● What to produce
Repeat the lines from the one containing "Select the Name sort radio button" through the one containing "Looking at the", both included, and omit the pictures from your copy.

● Exercise inputs
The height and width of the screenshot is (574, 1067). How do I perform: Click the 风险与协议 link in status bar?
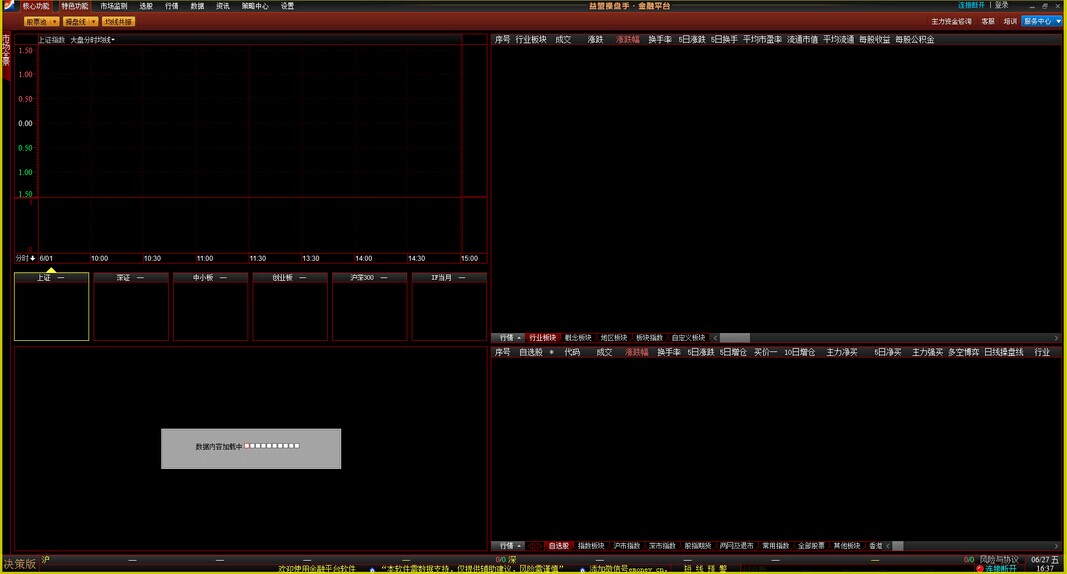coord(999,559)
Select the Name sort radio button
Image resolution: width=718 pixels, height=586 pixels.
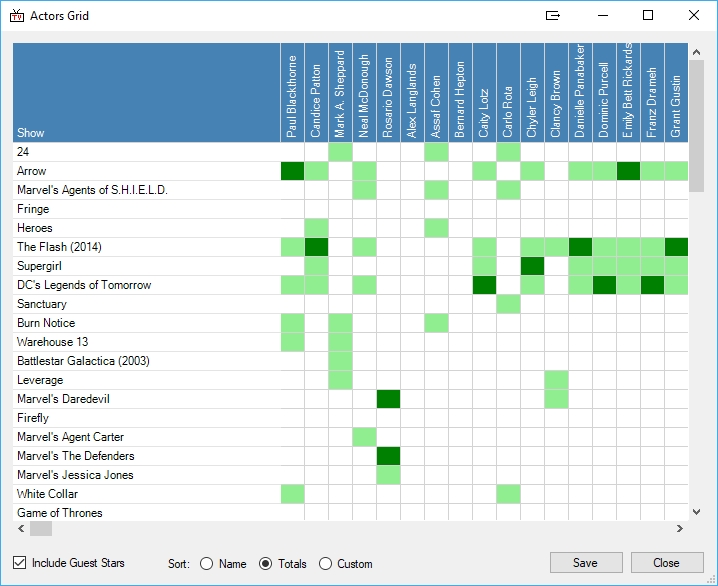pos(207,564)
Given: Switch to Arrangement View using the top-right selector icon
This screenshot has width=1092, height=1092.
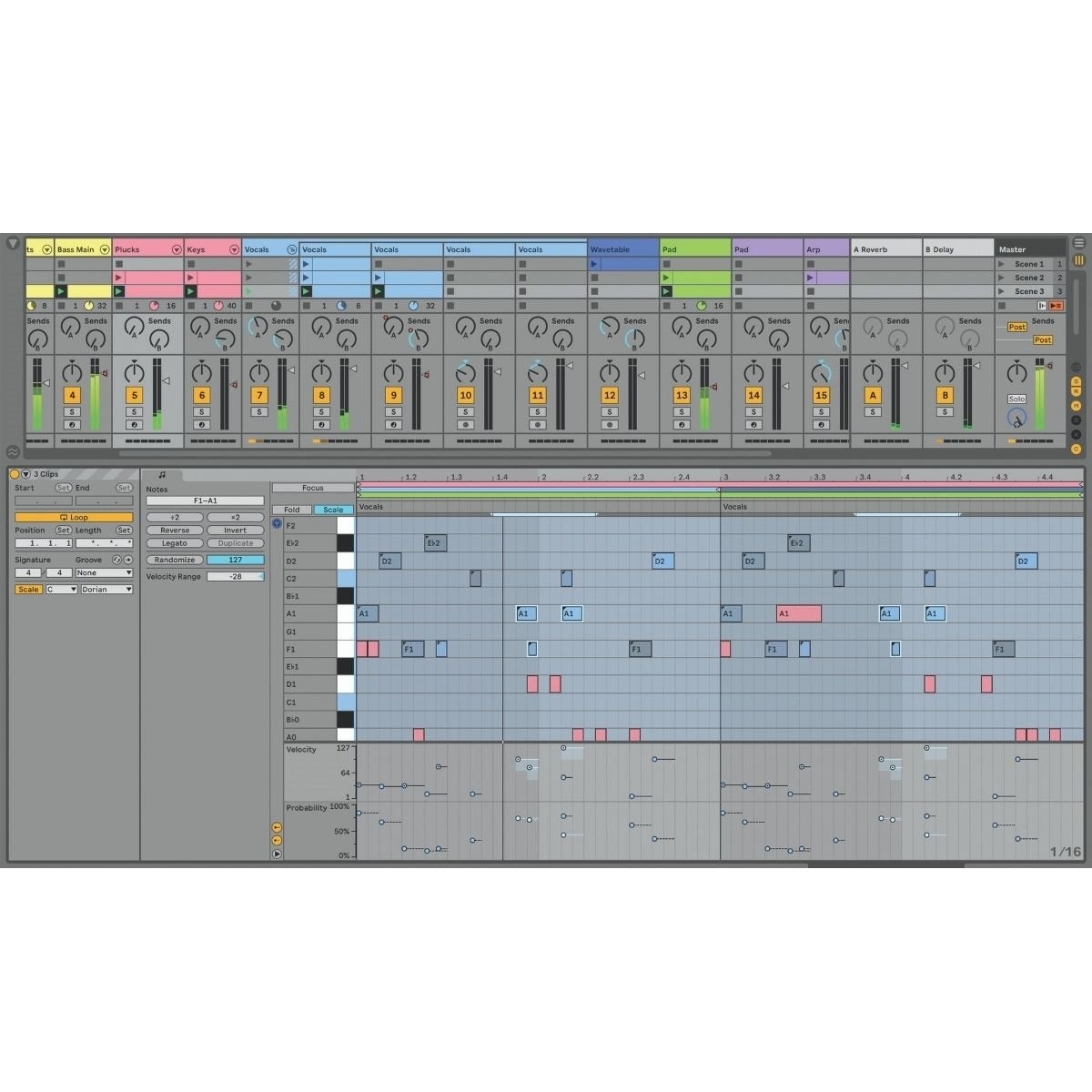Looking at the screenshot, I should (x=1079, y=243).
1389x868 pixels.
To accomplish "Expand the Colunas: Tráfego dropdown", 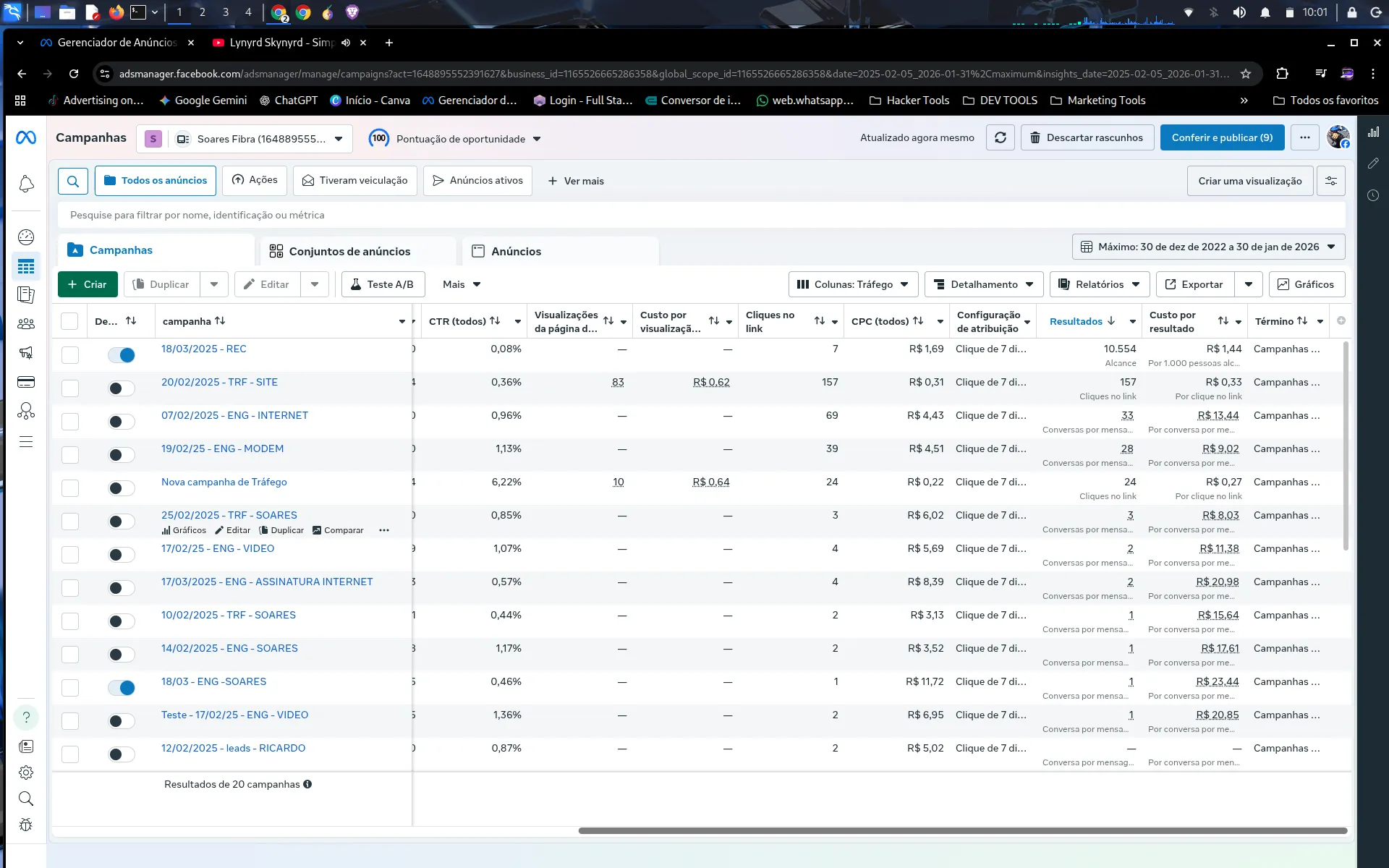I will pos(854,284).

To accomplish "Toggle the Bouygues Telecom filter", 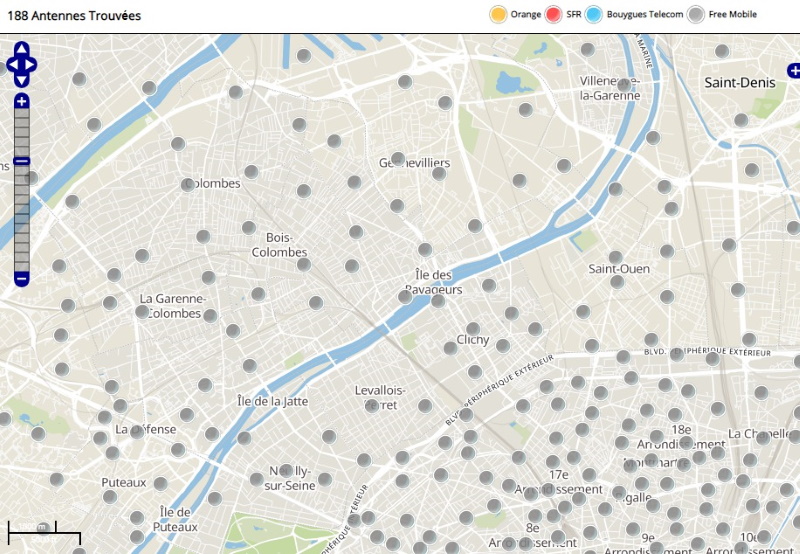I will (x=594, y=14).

● The response
Select the Name sort radio button
Image resolution: width=718 pixels, height=586 pixels.
pos(207,564)
Given: Switch to Arrangement View using the top-right selector icon
This screenshot has width=1092, height=1092.
Looking at the screenshot, I should (x=1079, y=243).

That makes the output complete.